**PROBLEM DESCRIPTION:** Copy the records exactly, everything from the line containing "Given: Click the Sponsor label" down to the line containing "Looking at the", and nothing else.

**TASK MATERIAL:**
╭──
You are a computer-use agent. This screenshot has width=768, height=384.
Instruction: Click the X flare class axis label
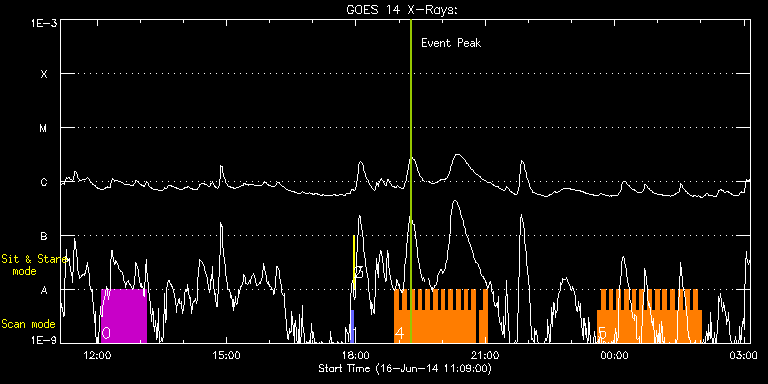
╰──
╭──
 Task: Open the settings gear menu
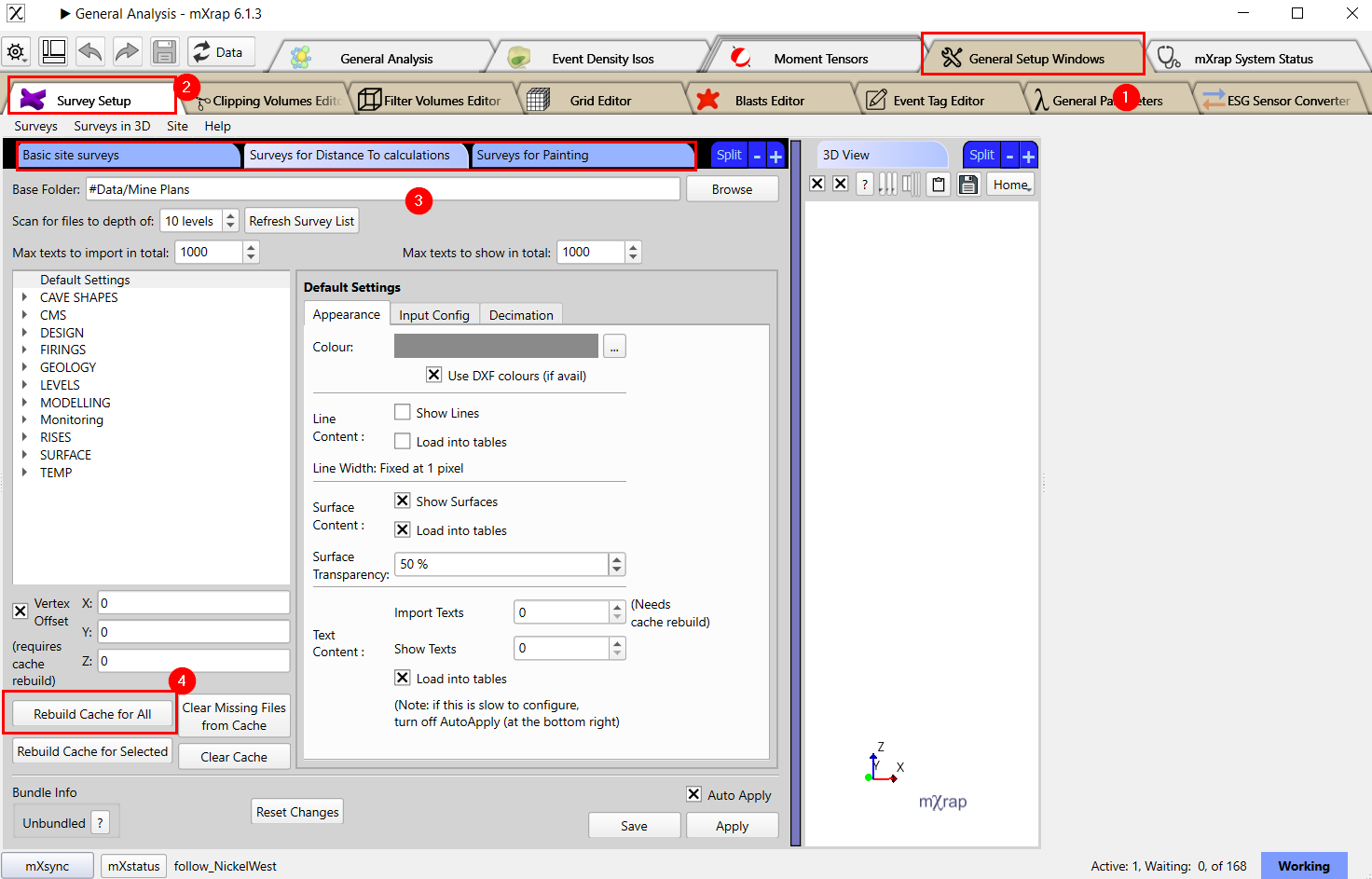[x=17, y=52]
╰──
╭──
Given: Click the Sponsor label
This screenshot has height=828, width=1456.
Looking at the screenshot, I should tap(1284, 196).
╰──
**RESULT:**
Given: Click the Sponsor label
This screenshot has height=828, width=1456.
Looking at the screenshot, I should tap(1284, 196).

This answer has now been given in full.